Screenshots (click to enlarge)

Mid-Gate-2 burn — Hyperdrive cache hit on the kick read

First Gate 2 run: 9/12. Critical failure was "terminal A refresh → lock screen" — terminal A's refresh kept landing on preshift instead of bouncing.
Diagnostic probe confirmed DB rotated correctly to terminal B's sid, but terminal A's page rendered preshift anyway. The cookie was signature-valid + matched the active-cashier check shape; the sid mismatch should have fired.
Root cause: Hyperdrive's ~60s SELECT cache returned terminal A's OWN stale sid (cached at unlock time). Terminal B's UPDATE flowed through but didn't invalidate the cached row; terminal A's next read served sid_A → sid_A === sid_A → no kick. Matches project_hyperdrive_cache_stale_reads.
Fix in 018a79b: wrapped both SELECT paths in getActivePosSessionToken (pin + user) in db.transaction(async tx => tx.select()...) — bypasses Hyperdrive's read cache so kicks land within seconds.
Local Gate 1 missed it because local Postgres isn't behind Hyperdrive. 5th recorded burn of the same trap; the existing memo's lesson stands.
Reran Gate 2 after the fix push + CF auto-deploy → 12/12 clean.

Architectural notes

Separate column (active_pos_session_token) not reuse of active_session_token. Stale R8.2 values (from pre-U16 logins) can't accidentally match or mismatch a U16 POS sid.
Impersonation bypass on mint: admins shadowing a real user don't kick that user's actual POS terminal. Real user's active_pos_session_token stays untouched during impersonation-driven unlocks.
Lockable shell is the canonical kick surface. The Starter in-app /cafe/pos page doesn't render KickBanner — kicks there silently rotate cookies (user sees no banner). Acceptable for v1; the lockable terminal (the obvious "POS terminal" device shape) sees the banner.
Manager-PIN override (nix_manager_override from Item #3l) is OUT of scope. It's a transient backend-access override, not a persistent POS session.
Cookie clear via useEffect is fires-and-forgets; if it fails, the next user action (PIN unlock) overwrites the cookie anyway. Worst case: banner re-shows on refresh.

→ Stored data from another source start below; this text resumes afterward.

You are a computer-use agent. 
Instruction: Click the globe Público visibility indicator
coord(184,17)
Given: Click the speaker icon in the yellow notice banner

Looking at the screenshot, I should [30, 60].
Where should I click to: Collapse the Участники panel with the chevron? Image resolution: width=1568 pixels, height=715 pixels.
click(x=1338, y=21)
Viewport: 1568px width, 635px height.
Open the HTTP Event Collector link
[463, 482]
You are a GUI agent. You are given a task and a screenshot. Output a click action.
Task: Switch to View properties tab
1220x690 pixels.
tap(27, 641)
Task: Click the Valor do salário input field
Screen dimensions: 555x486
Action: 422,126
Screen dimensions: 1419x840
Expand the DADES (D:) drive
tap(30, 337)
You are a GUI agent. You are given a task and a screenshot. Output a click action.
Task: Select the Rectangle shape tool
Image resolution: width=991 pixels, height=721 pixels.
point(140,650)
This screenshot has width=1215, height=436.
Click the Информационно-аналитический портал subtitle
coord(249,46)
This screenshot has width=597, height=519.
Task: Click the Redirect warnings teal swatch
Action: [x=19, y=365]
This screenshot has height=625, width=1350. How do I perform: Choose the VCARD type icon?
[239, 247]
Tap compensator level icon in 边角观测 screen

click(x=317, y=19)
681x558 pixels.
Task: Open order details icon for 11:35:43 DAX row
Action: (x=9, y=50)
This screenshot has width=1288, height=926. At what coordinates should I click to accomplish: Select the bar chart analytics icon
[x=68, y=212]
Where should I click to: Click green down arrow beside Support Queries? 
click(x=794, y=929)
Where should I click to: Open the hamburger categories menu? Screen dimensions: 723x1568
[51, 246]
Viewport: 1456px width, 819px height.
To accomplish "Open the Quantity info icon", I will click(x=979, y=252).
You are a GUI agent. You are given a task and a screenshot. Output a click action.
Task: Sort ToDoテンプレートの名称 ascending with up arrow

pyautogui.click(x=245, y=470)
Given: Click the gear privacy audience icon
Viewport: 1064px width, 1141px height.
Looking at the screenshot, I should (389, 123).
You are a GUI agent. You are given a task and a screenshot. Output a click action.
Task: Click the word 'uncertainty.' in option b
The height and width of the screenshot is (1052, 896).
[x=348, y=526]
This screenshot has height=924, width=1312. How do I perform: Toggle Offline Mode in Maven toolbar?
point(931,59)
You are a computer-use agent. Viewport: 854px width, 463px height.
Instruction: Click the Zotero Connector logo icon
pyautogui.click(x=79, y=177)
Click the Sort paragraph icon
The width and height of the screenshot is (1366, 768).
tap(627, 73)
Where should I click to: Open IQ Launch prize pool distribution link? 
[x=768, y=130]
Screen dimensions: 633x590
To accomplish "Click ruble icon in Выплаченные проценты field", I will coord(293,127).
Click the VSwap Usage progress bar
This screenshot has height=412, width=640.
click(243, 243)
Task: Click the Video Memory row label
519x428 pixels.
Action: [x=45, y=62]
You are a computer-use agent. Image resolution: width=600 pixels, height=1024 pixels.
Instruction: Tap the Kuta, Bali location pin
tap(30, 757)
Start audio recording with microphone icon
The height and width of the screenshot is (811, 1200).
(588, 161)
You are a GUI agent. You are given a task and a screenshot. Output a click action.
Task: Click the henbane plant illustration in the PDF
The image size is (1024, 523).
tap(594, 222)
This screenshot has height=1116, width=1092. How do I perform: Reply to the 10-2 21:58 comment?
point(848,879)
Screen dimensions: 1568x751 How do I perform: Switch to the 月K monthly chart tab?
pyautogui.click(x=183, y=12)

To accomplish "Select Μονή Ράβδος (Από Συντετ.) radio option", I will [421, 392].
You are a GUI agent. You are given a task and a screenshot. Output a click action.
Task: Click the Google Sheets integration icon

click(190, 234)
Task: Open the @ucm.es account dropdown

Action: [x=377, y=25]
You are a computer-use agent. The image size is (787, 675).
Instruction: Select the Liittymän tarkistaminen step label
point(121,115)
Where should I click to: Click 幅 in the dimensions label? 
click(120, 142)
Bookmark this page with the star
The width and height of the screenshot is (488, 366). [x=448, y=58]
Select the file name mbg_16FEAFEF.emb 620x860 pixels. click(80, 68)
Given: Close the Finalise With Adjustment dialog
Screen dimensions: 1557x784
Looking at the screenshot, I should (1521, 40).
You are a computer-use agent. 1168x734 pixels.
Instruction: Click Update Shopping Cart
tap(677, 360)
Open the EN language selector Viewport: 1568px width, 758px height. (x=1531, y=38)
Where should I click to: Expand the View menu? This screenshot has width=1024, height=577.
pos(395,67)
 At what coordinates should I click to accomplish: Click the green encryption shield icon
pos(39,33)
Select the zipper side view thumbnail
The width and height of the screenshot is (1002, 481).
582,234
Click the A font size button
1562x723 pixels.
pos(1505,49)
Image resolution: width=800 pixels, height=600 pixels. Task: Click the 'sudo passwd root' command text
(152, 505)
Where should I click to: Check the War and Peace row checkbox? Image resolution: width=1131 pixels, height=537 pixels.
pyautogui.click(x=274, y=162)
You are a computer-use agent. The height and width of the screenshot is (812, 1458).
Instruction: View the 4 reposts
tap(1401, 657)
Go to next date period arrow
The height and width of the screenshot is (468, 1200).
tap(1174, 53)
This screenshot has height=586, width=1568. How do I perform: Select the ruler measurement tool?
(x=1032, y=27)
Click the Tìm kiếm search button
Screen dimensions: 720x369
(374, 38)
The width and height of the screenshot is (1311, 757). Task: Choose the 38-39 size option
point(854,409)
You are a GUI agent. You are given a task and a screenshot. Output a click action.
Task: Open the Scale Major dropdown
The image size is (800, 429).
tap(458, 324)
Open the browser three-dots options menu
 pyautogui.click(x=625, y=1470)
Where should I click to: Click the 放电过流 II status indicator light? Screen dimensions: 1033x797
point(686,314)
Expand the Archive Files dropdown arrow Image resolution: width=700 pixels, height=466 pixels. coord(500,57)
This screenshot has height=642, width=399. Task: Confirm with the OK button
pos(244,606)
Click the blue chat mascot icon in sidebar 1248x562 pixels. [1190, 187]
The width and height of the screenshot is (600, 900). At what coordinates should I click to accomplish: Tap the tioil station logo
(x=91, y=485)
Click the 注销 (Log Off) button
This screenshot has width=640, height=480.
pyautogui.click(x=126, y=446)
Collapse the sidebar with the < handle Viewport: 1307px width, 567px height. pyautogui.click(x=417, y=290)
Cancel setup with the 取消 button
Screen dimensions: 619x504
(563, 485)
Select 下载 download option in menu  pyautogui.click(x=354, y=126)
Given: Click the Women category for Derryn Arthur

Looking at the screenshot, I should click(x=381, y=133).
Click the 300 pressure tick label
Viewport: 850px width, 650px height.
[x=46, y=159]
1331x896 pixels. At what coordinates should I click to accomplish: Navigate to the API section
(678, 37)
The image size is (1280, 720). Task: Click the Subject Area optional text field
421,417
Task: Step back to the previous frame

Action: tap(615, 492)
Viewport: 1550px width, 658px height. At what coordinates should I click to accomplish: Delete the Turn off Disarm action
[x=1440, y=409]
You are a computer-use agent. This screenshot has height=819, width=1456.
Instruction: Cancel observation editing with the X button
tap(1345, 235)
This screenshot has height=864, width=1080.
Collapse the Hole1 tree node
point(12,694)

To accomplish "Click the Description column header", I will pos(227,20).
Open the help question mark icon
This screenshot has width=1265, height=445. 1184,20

Regression sweep — 51/51 ✓

12/12 + 51/51 = 63/63 prod tests green on the karouna-dev branch.

test-phase1-prod.mjs	11/11
test-phase2-sso-outdoor-prod.mjs	6/6
test-m1-prod.mjs	10/10
test-r7-prod.mjs	14/14
test-r8-prod.mjs	4/4
test-phase2-cafe-multishop-prod.mjs	6/6

22nd validation of feedback_phase2_cafe_multishop_solo_retry.